== TEXT EXCERPT ==
Steve Cole muses: Just thinking to himself about the curious origins of common words.

1. Barbarian: The Greek word for any outsider who did not speak Greek. The common joke was that the language of outsiders sounded like "bar-bar-bar" which I guess was the ancient Greek version of today's "blah-blah-blah."

2. Barbeque comes from the 1500s, when Haitian natives would cook meat on a lattice of green sticks. The Haitians bought metal grills from Spanish traders, which worked better. The Haitians called this "barbacoa" which may have come from the word "barbican" meaning a metal grill to protect the door of a castle from a battering ram. The Spanish explorers adopted the practice (being a simple way to cook a whole animal in short order) and the term spread into other Spanish colonies and then into the southern areas of what became the US.

3. Barnacle, a shellfish that grows on the hulls of ships, was once thought to be the egg of the barnacle goose.

4. Battering ram, a military device for breaking down walls (a log hung on chains and swung back and forth by soldiers) was (simply) named for a ram (male sheep) which fought for mating privileges by smacking into other rams.

5. Bazooka, a military rocket launcher used to attack tanks, was named for a comical musical instrument invented by Bob Burns (who stuck together parts of a trombone and other instruments). He named it a bazooka because it was a common expression at the time for a blowhard to be known as a bazoo. This musical instrument was simply a comic prop but it did make sounds when he blew into it. When the US Army (during WWII) invented a rocket launcher similar to the German panzerfaust (armored fist), someone humorously compared it to Burns's trombone, and the name stuck.

6. Bedlam, a confused and noisy group of people, is a contraction of Bethlehem. In the 1200s, the term hospital meant a hotel, not a medical facility. Saint Mary's of Bethlehem was a hospital in London that providing housing for visiting church dignitaries. When Henry VIII broke with the Catholic church, he confiscated the hospital and it was used to house the insane. By that time, the name had been shorted to Bethlehem and corrupted to Bethlem and then Bedlam. The confused noise of the inmates gave rise to the current usage.

Stored records
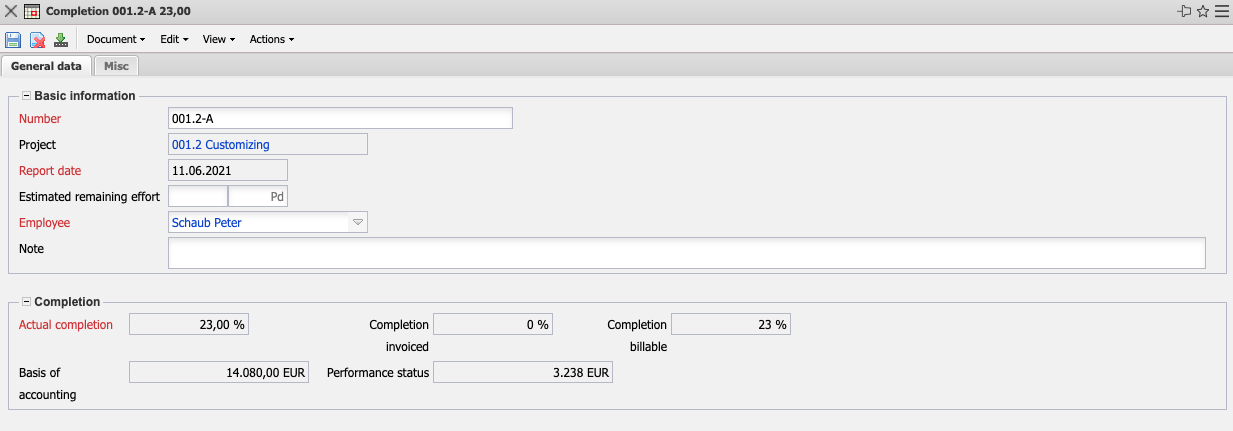Click into the Note text field
Screen dimensions: 1233x431
tap(686, 253)
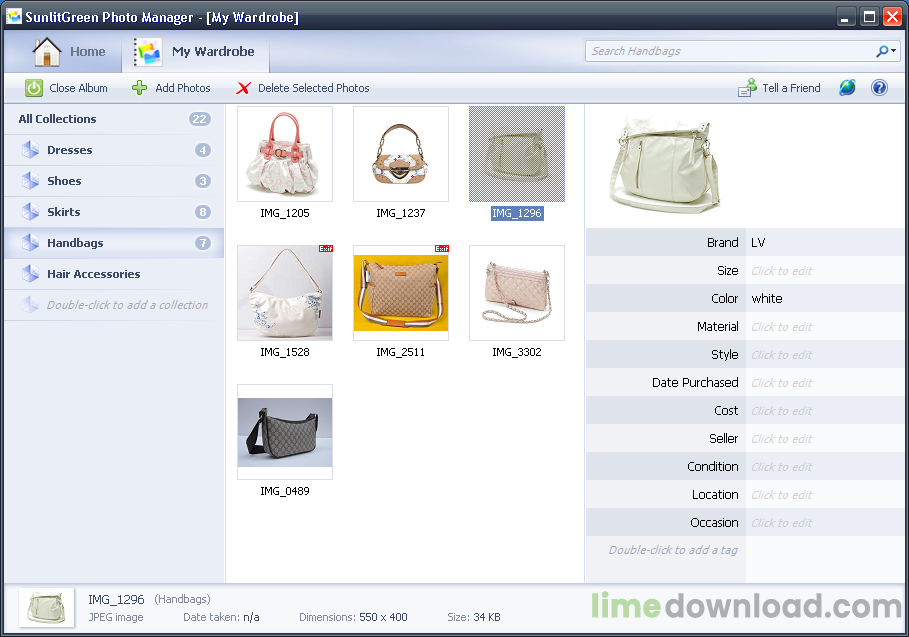The width and height of the screenshot is (909, 637).
Task: Select the IMG_2511 handbag thumbnail
Action: pos(400,292)
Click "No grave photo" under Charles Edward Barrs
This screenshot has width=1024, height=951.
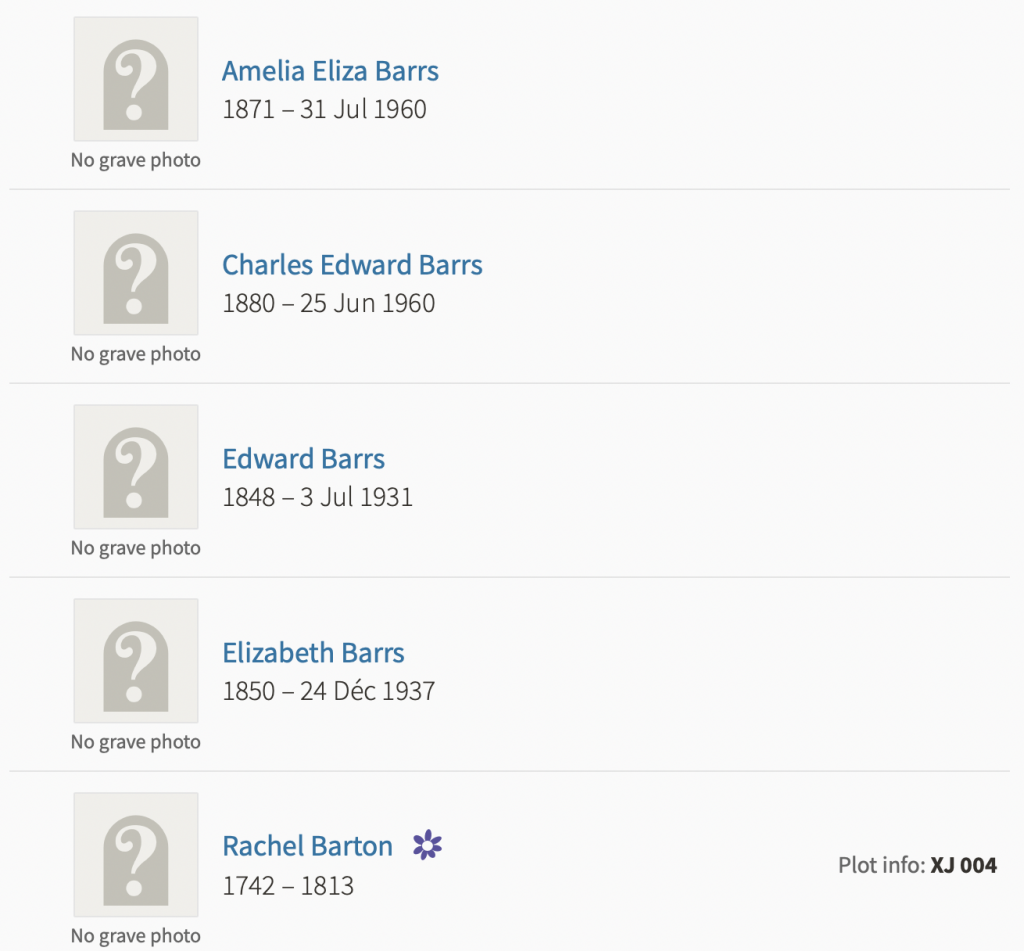(x=136, y=354)
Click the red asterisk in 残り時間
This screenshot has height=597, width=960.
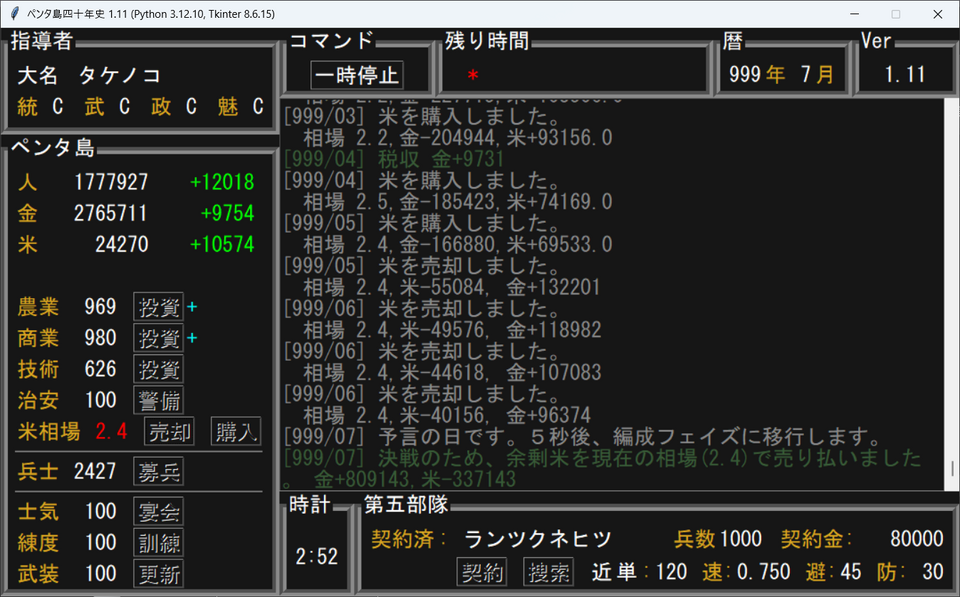coord(473,76)
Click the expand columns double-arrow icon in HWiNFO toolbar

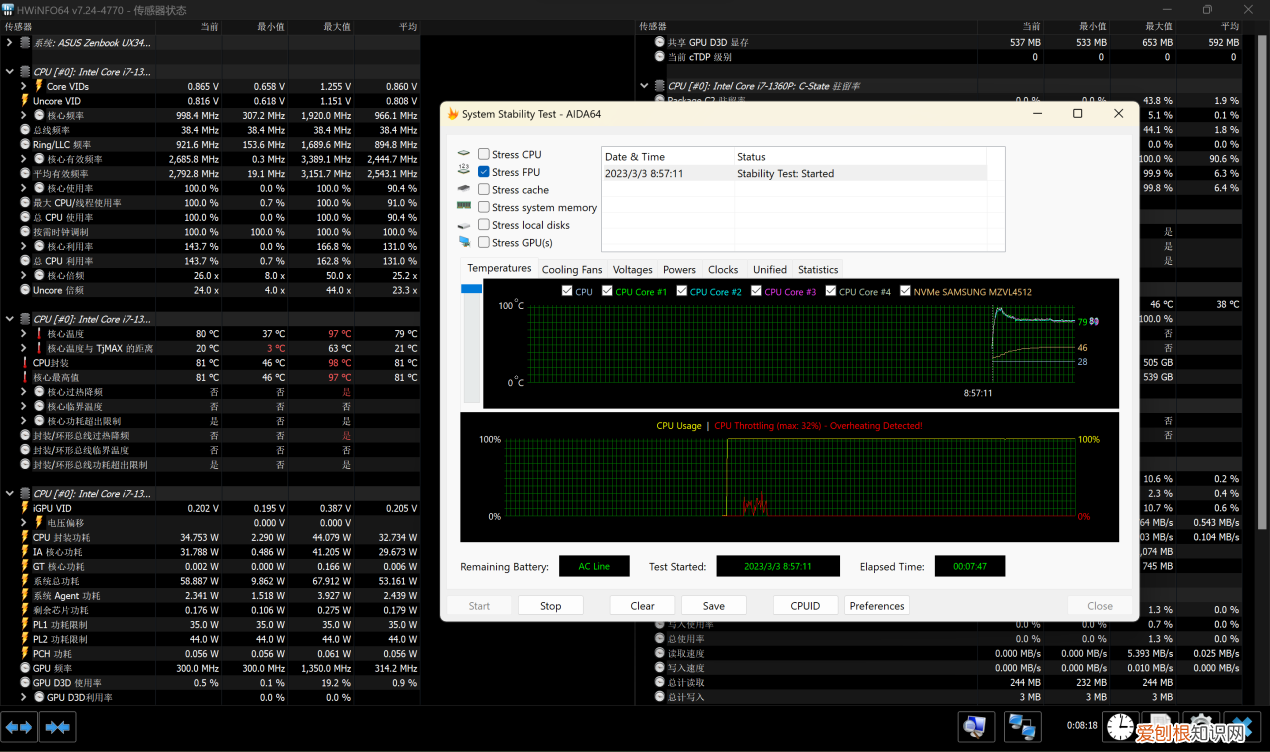19,726
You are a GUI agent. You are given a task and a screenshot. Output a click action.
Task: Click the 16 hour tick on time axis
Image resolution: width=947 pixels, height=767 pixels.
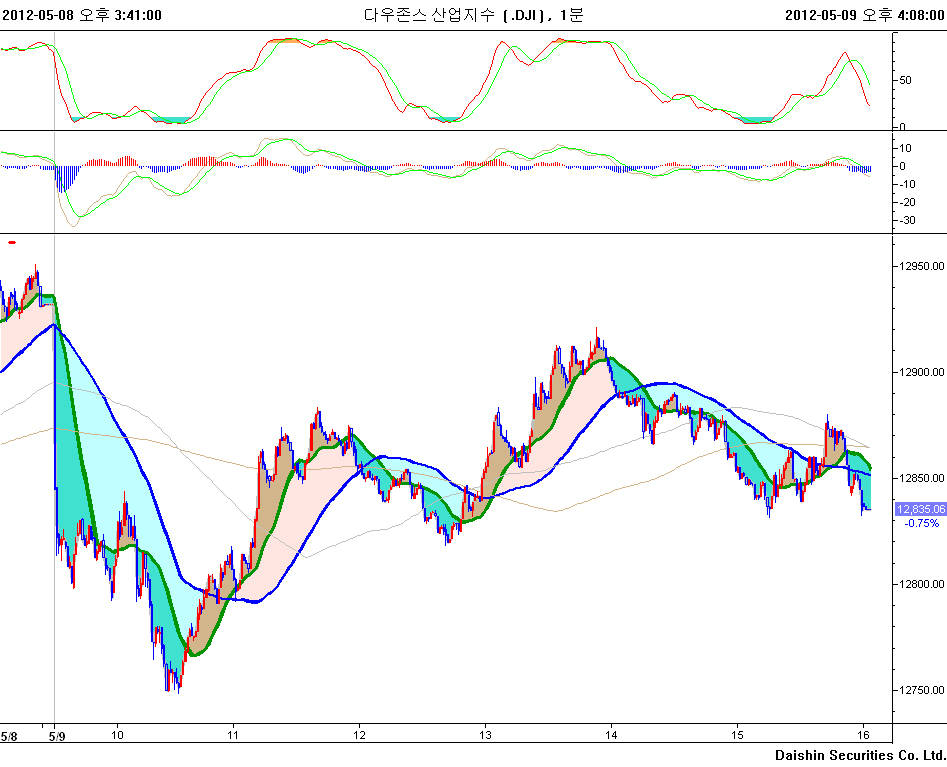coord(863,735)
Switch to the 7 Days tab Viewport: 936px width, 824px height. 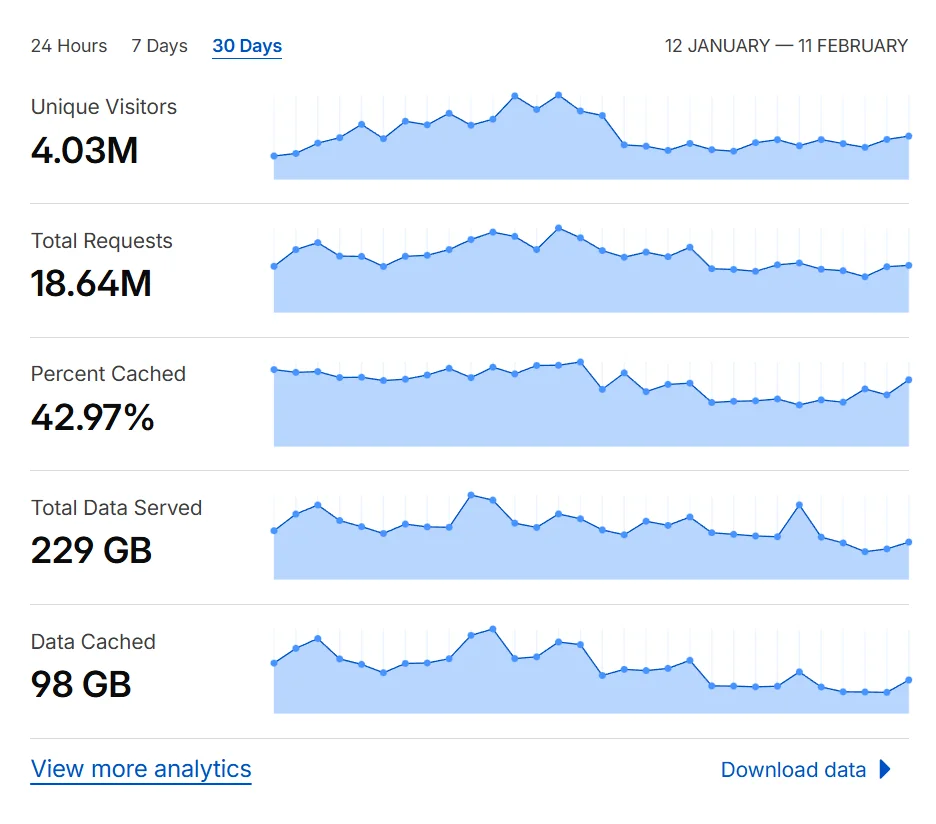(159, 46)
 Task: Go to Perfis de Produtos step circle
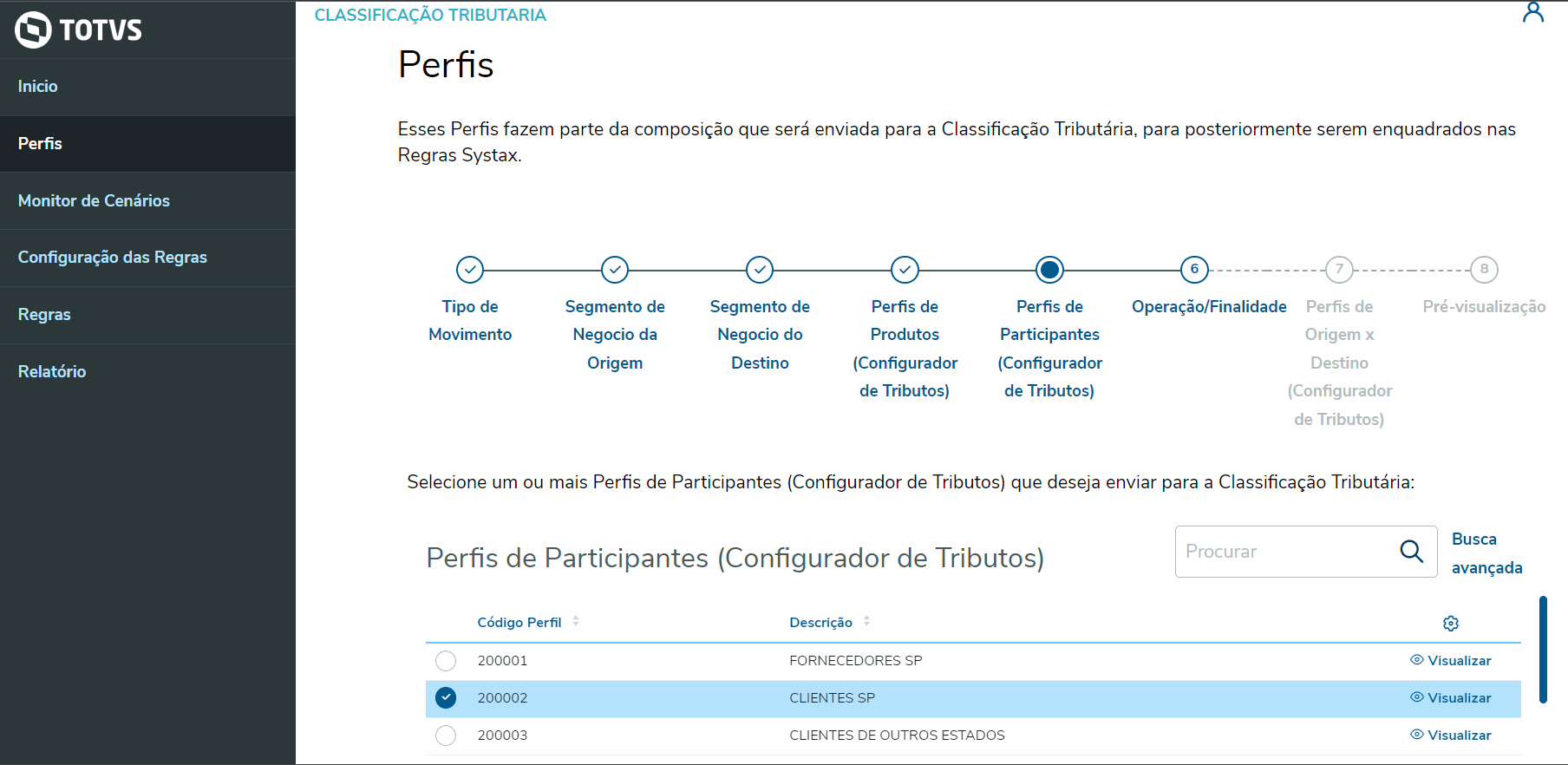click(905, 270)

== TASK PROMPT ==
Reproduce word for word the part of the word-origins piece from "3. Barnacle, a" up to and including "into other rams.". The stored records play no part in what comes next.

== RESPONSE TO THE TASK ==
3. Barnacle, a shellfish that grows on the hulls of ships, was once thought to be the egg of the barnacle goose.

4. Battering ram, a military device for breaking down walls (a log hung on chains and swung back and forth by soldiers) was (simply) named for a ram (male sheep) which fought for mating privileges by smacking into other rams.